Ma c’è un’altra questione che ha fatto capolino nella prolusione di Bagnasco e che sembra preoccupare non poco il Vaticano, quella del Concordato. Il presidente della Cei ha ribadito lunedì e ha ripetuto nell’intervista concessa a Famiglia Cristiana, «l’importanza e l’attualità di quel grande accordo di libertà che accomuna Stato e Chiesa», osservando come su di esso «di tanto in tanto si riversano riserve e velleitarismi anche da settori insospettabili dell’opinione pubblica». Parole, queste ultime, probabilmente riferibili all’editoriale con cui Ernesto Galli della Loggia sul Corriere della Sera, il 30 agosto scorso, aveva fatto balenare il superamento del Concordato all’insegna di una Chiesa spoglia di poteri. Fonti autorevoli affermano che in Vaticano, tra chi si occupa di questioni finanziarie, serpeggia un certo timore per queste voci di revisione concordataria.

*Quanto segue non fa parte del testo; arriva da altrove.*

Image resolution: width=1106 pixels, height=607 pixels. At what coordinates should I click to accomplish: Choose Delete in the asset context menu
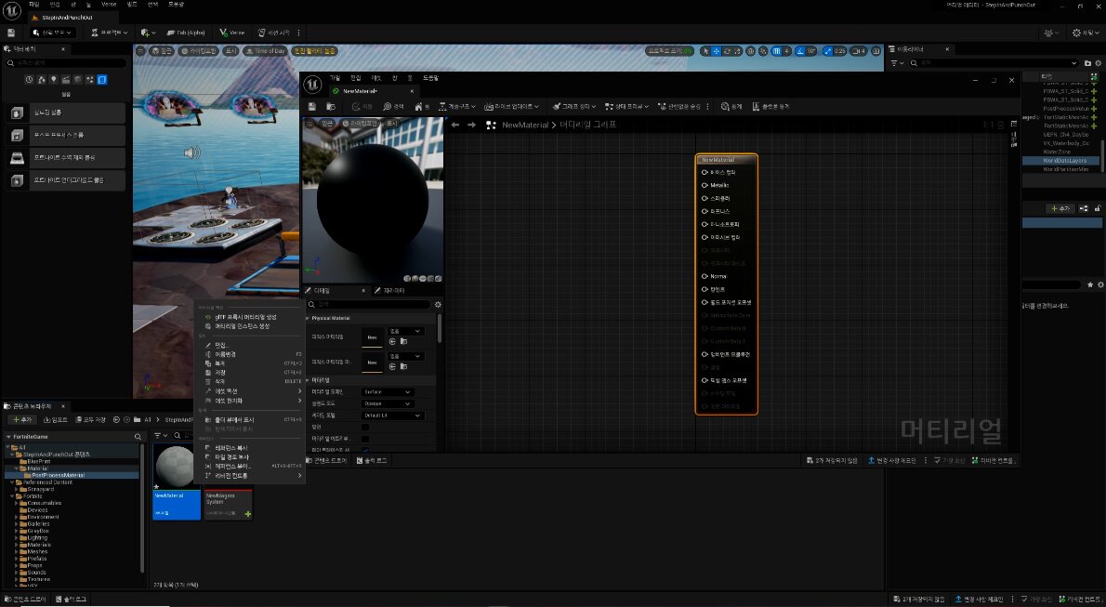(221, 381)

In particolare per quanto riguarda i bilanci in rosso della Tv Sat 2000 e del quotidiano Avvenire (circa 30 milioni di euro l’anno), che vengono solitamente appianati con fondi in parte riferibili anche all’otto per mille, le cui finalità sono il sostentamento del clero, le attività caritative e le attività pastorali.

C’è chi Oltretevere ha manifestato la preoccupazione che qualche politico sollevi obiezioni sulla destinazione di quei fondi.